California Healthline, by- David Gorn –
November 30, 2012
Earlier this month, CMS made it official: The federal government will pay Medi-Cal primary care physicians in California at the same rate as Medicare in 2013 and 2014.
The higher rate, confirmed by CMS officials on Nov. 2, means more than just paying more to family practice, pediatrics and internal medicine physicians, said Kevin Prindiville, deputy director of the National Senior Citizens Law Center, a national legal advocacy group with an office in Oakland.
“We hope this will improve access,” Prindiville said, “and there aren’t too many things in our market-driven system that can do that.”
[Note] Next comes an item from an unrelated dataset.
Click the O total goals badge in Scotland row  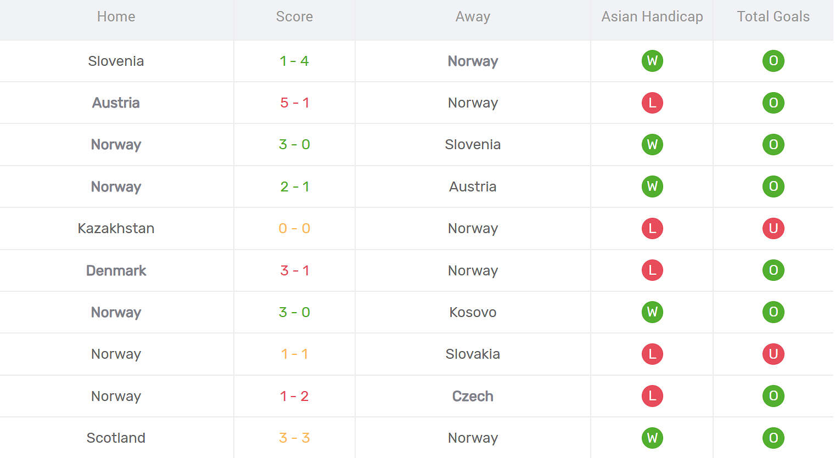(x=773, y=438)
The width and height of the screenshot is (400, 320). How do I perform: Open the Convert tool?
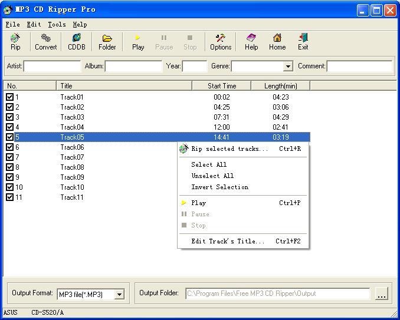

The new rate has the added benefit of saving California money, he said, since the federal government is paying for the rate change, but the state will reap the savings from lighter use of public services, from emergency departments to 911 calls, because more people will have access to preventive care.
That’s particularly helpful for seniors, Prindiville said.
“We think it’s a big deal for dual eligibles,” he said. Under the current system, duals sometimes have to pay for 20% of their care because of Medicare/Medi-Cal rules, but now they won’t have to pay that.
“The feds are paying the difference, even though the payment comes from the state,” Prindiville said. “So in this case, the doctor will get pay from two places, but at end of the day they’ll have 100%, which ends up bringing the poor on an equal footing with everyone else. It equalizes the program and it equalizes access, whether people are in managed care or fee-for-service.”
The big concern about the move is that physicians might not commit to taking care of Medi-Cal patients, even at the higher rate, since that rate is only good for two years.
“We hope the providers would be willing to see more patients because of this,” Prindiville said. “The idea for it was advanced by primary care doctors, and we think it does bring down cost by providing better access. So if it does work, we would hope Congress might extend it.”
Prindiville said he thinks physicians would love to get the higher payment, whether it’s for two years or for longer. “Look, even if the statute said it would last forever, everyone knows it could change for any reason,” he said.
“What we do know is that access is related to the rates, so let’s give it a try, and we hope it will work.”